Chapter 11
Luca’s trip upstate to see her father was an emotional one. She stayed one week and went to see him a second time. The second visit was a better visit. Father and daughter tried to get more in tune with each other, talking and laughing. Travis didn’t appear to be the monster her grandmother portrayed him to be. His eyes were kind and caring. He’d made a mistake a long time ago and was paying heavily for it. He regretted the thirty seconds that changed his life forever. He expressed himself deeply, steadily apologizing to the one girl who truly mattered.
Luca made it back to Brooklyn late in the night. She had left all her tears in upstate New York and was determined not to fall apart. Now was the time to rebuild. What didn’t kill her would only make her stronger, and she yearned to become stronger. She needed to put together a new team, to exact the revenge she was yearning for. The Kabakoff brothers had violated her in the worst way by burning down her house with her money and drugs inside. The only one she could now trust to put them in their graves and make shit happen was Meeka.
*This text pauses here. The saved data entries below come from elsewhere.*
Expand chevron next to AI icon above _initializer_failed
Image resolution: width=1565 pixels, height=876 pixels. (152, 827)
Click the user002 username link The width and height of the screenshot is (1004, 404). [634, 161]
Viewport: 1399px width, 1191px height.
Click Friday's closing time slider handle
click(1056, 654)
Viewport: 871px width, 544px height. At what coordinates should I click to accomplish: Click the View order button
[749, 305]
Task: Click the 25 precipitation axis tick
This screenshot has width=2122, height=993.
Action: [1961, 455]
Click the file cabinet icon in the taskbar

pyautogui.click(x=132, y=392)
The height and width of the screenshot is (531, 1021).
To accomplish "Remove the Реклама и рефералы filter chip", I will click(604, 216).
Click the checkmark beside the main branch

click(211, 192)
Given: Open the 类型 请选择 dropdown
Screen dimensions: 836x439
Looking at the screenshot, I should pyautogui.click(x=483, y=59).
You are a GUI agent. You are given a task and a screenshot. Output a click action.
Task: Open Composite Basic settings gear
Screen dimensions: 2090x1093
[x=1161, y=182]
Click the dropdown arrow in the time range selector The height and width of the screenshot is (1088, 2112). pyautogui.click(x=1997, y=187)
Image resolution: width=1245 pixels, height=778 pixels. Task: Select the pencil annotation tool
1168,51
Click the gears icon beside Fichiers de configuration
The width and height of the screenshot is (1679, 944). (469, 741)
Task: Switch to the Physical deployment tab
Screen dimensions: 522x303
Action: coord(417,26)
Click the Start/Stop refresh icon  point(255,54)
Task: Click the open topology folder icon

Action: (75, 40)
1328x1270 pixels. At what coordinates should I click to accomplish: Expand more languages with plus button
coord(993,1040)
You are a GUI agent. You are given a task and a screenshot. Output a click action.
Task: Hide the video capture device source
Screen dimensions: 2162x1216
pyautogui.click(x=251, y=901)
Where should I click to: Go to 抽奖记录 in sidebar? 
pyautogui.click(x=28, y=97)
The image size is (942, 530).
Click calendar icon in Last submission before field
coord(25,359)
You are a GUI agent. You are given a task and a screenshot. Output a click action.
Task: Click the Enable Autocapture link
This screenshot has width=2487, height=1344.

She parked, removed the pistol from her handbag, and climbed out the car. She kept her pistol close as she walked toward her grandmother’s building with extreme caution, knowing nowhere was ever safe. The ghetto was quiet tonight. The hustlers were out partying, splurging their drug money, and the fiends had faded from the area, like yesterday. The residents were cooped up in their apartments, trying to stay warm on a chilly night.
Luca didn’t plan to stay in Brownsville long. She was ready to be in and out like a minute-man in the bedroom. Quickly, she went into the building and took the stairs to her floor. She hurried into the apartment, checked in on her grandmother, and went into her bedroom. Luca sat at the foot of her bed weighing her options. She had already spoken to Meeka about the business she needed her to tend to, and Meeka promised she would get it done.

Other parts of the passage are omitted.